Pardonnez-moi, je sais qu'il n'y a aucune raison qu'à cette photo que je vois se substitue une autre image que je n'ai jamais vue. Et pourtant, je ne peux pas m'en détourner. Ici, quelque part sur la presqu'île de Rhuys, à la Pointe de Bilgroix, du Bernon ou du Ruaud, deux hommes jeunes se jettent à l'eau sous le regard, et peut-être même au signal du photographe: il a préparé comme chaque fois sa chambre obscure, son format américain, 5 pouces sur 7, et décalé le plan du film de la perpendiculaire qui traverse l'objectif afin de construire cette ligne de netteté verticale qui organise le flou sur ses flancs, c'est sa manière. J'imagine que lorsque tout fut prêt, puisque c'est les vacances et qu'on a bien le droit de plaisanter, il a crié «Go!» comme on encourage quelques GI's à sauter sur Okinawa.

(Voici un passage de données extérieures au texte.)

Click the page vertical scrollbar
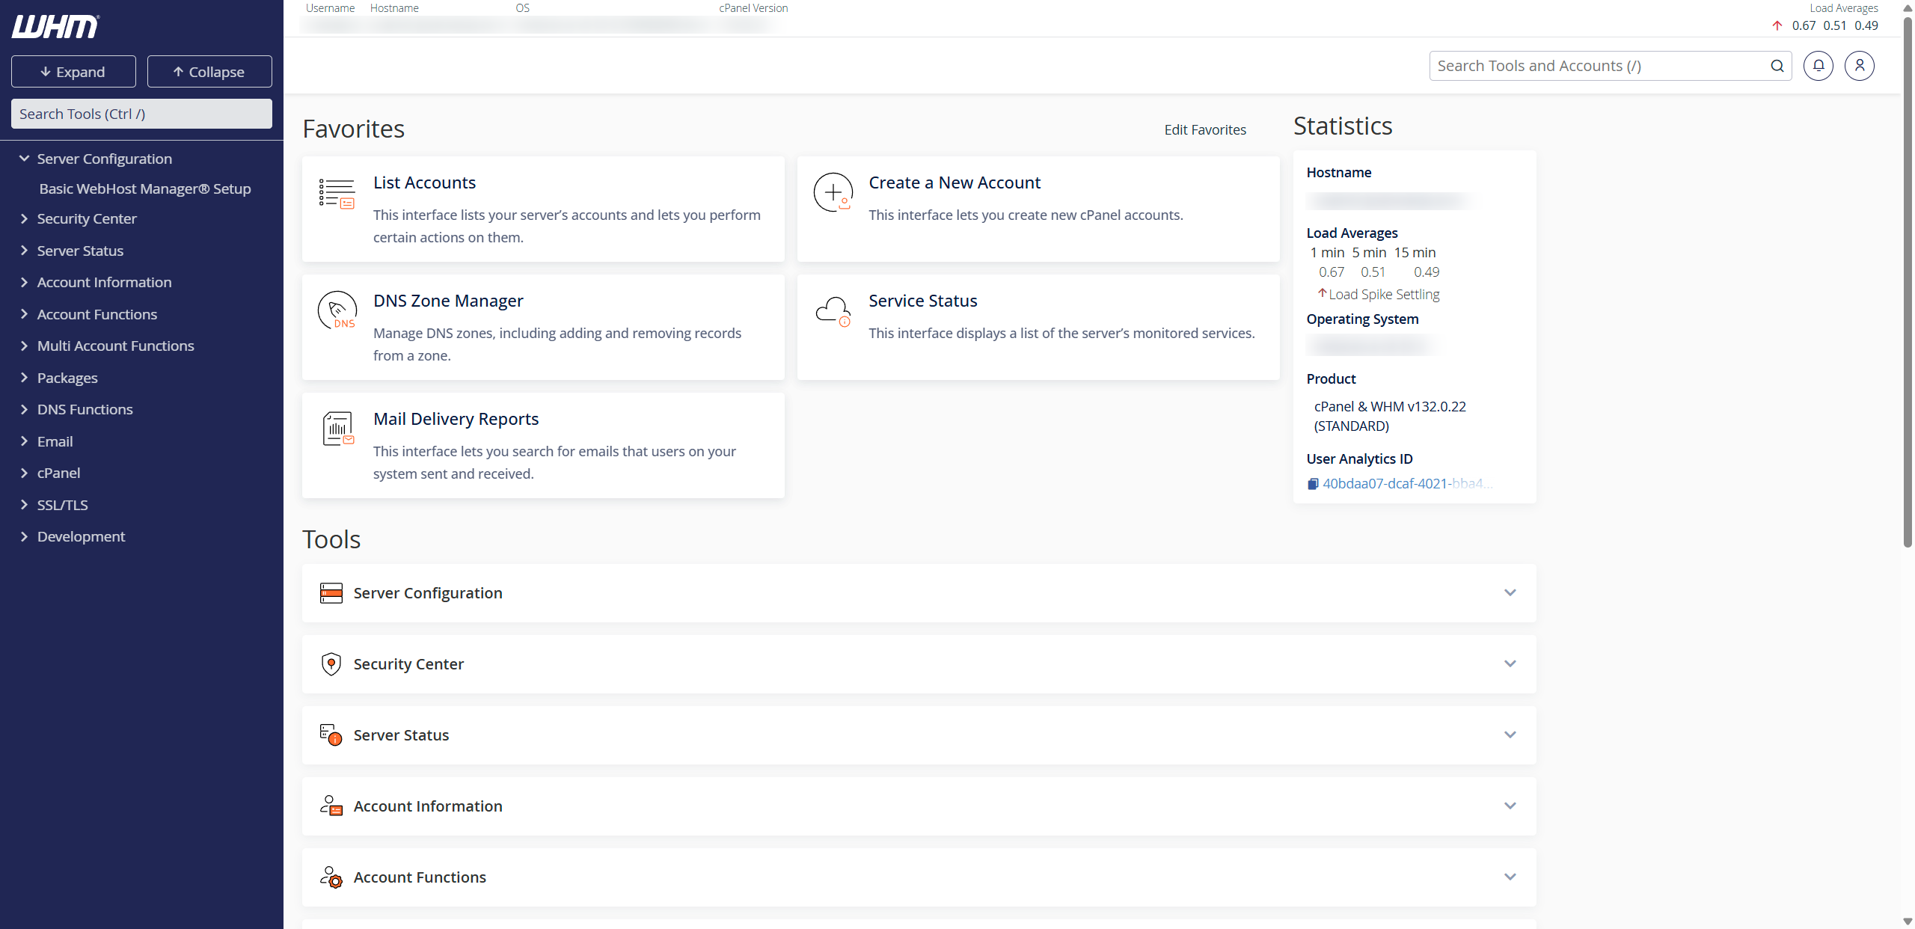The height and width of the screenshot is (929, 1915). (1907, 284)
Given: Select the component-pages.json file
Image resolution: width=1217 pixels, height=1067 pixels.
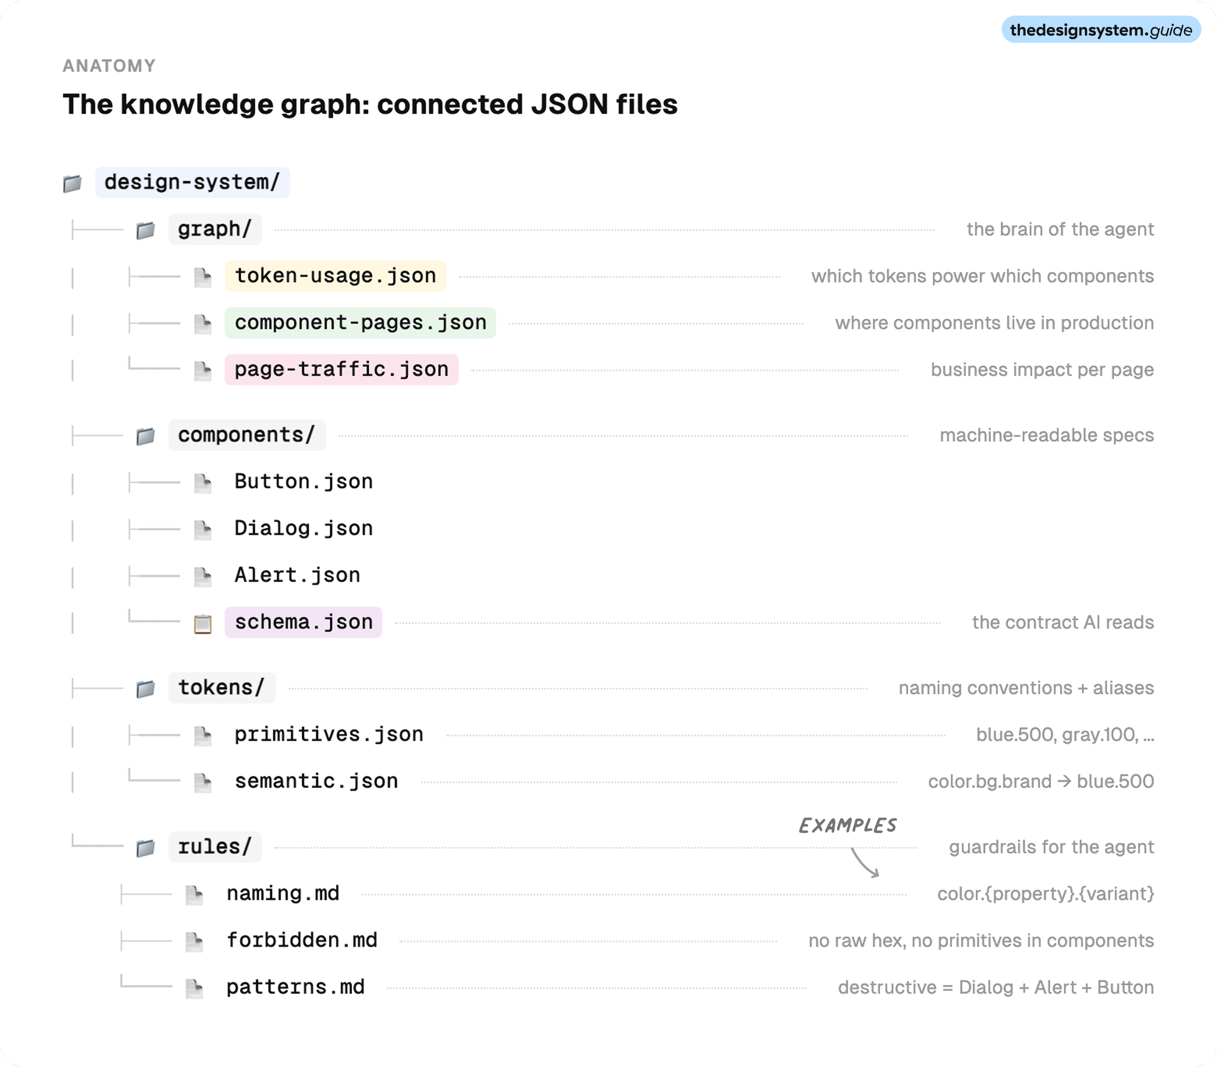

Quelqu'un regardait la photo par dessus mon épaule: «Je pense à cette femme dans Level Five, de Chris Marker, qui se suicide en sautant de la falaise dans une île japonaise, elle porte un enfant dans ses bras, je crois bien qu'elle porte un enfant dans ses bras, pas sûr, elle saute devant la caméra.» Voilà, c'est tout, et maintenant je vois cette femme que je n'ai jamais vue, dans un film que je n'ai jamais vu, dans une réalité que je n'ai pas connue.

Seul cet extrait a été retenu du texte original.